§ DIRECTIONS
Nothing but the lines from the one containing "[soundcloud] (1430, 27)" to the end of the material should be returned, each exactly as written.

§ DATASET CONTENT
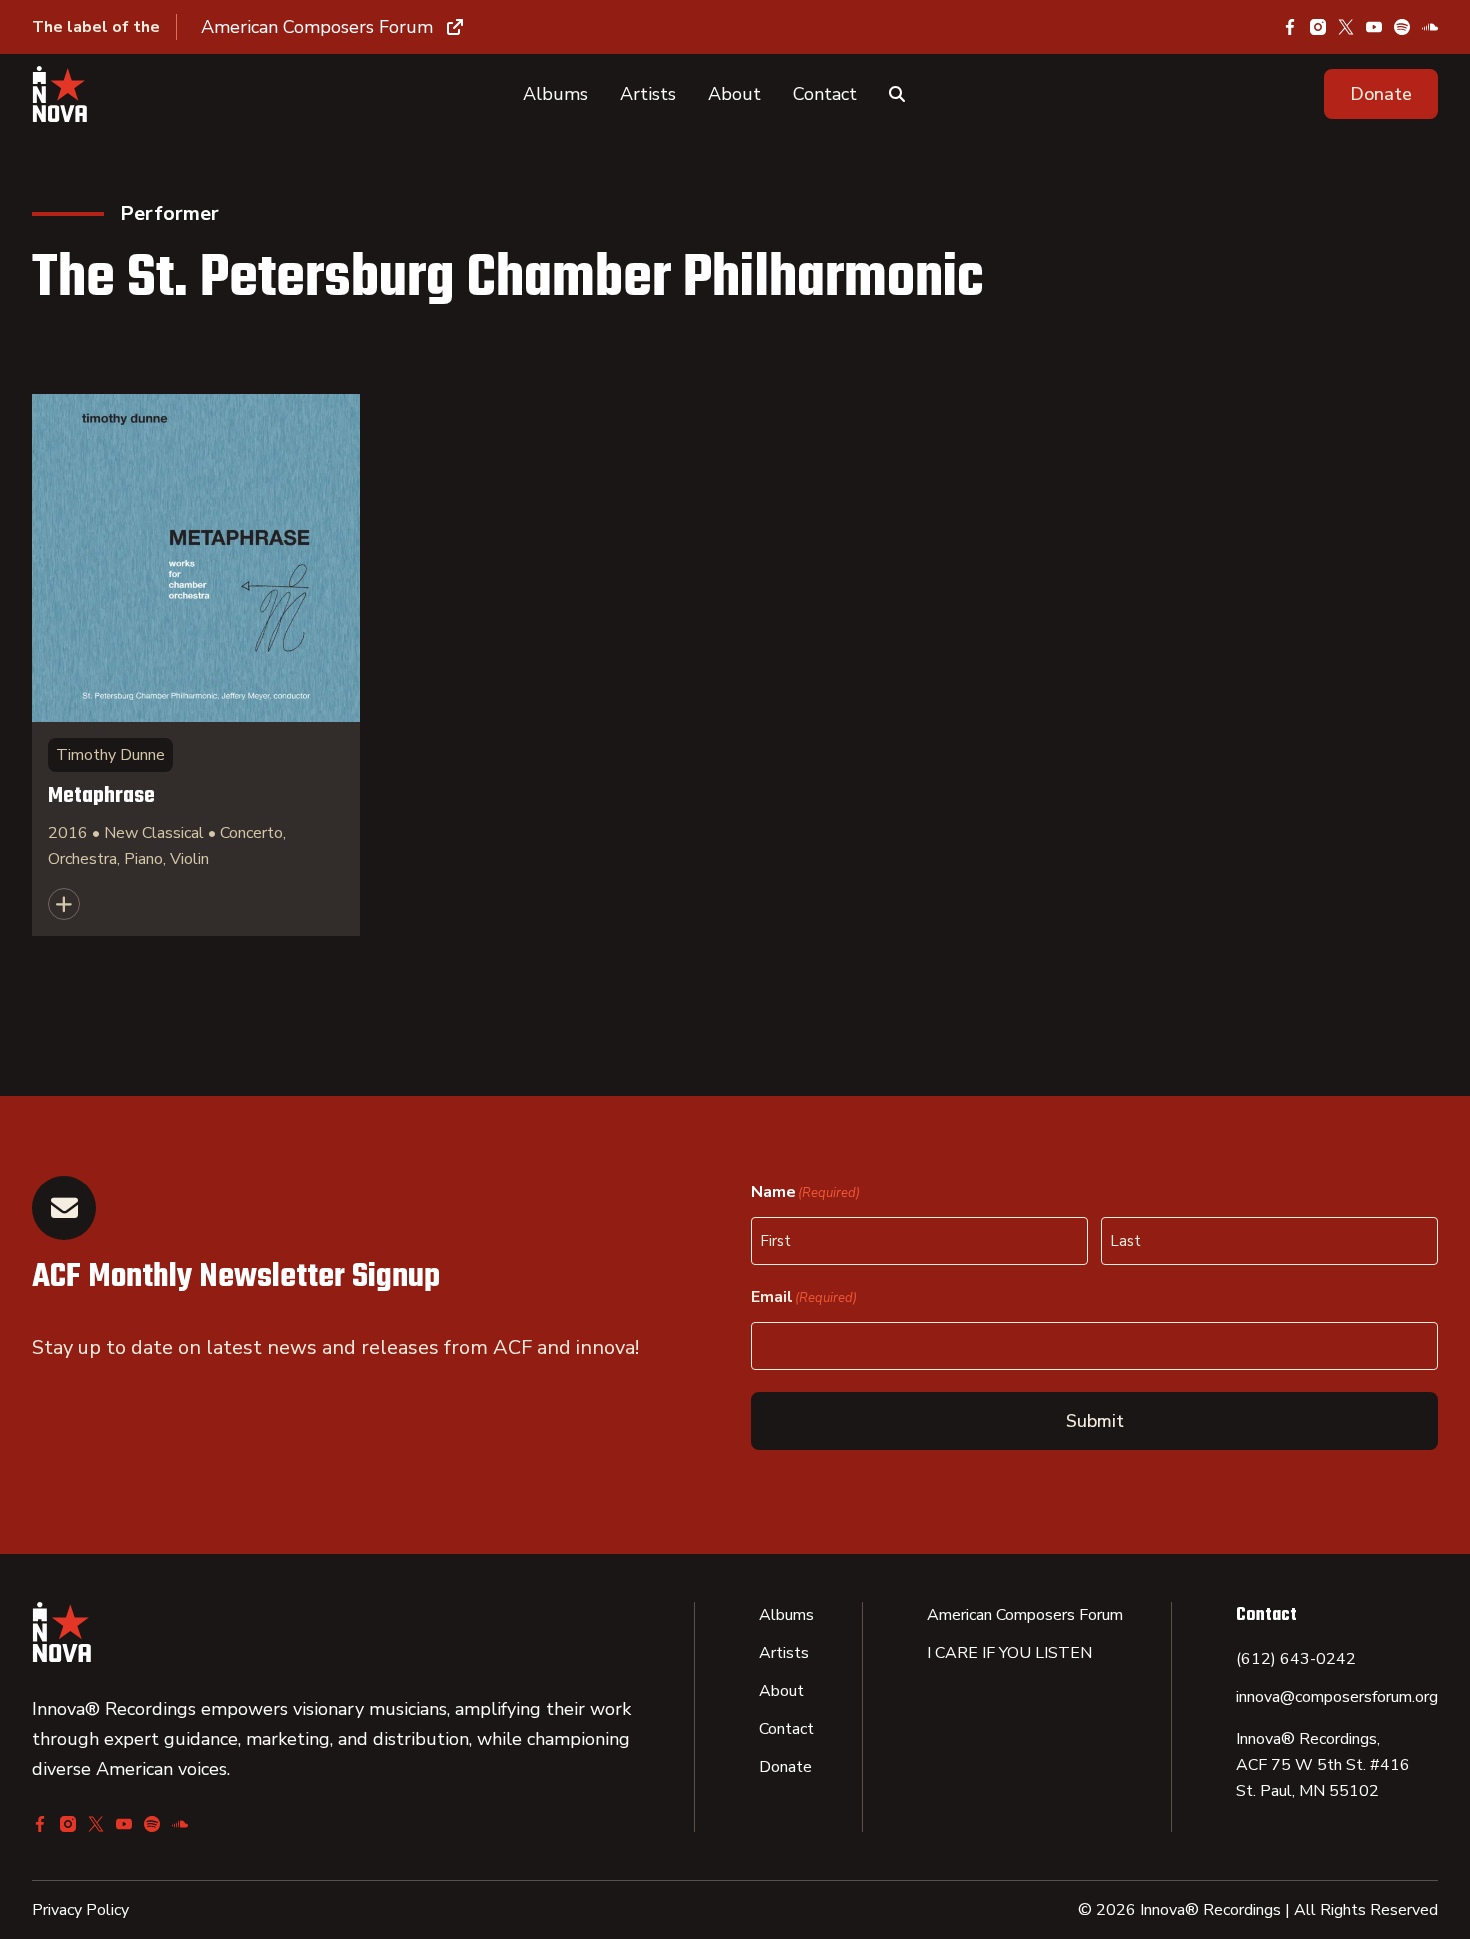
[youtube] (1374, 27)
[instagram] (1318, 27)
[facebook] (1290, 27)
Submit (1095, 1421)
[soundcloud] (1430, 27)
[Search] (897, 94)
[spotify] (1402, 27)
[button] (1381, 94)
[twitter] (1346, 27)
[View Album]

§ ANSWER
[soundcloud] (1430, 27)
[Search] (897, 94)
[spotify] (1402, 27)
[button] (1381, 94)
[twitter] (1346, 27)
[View Album]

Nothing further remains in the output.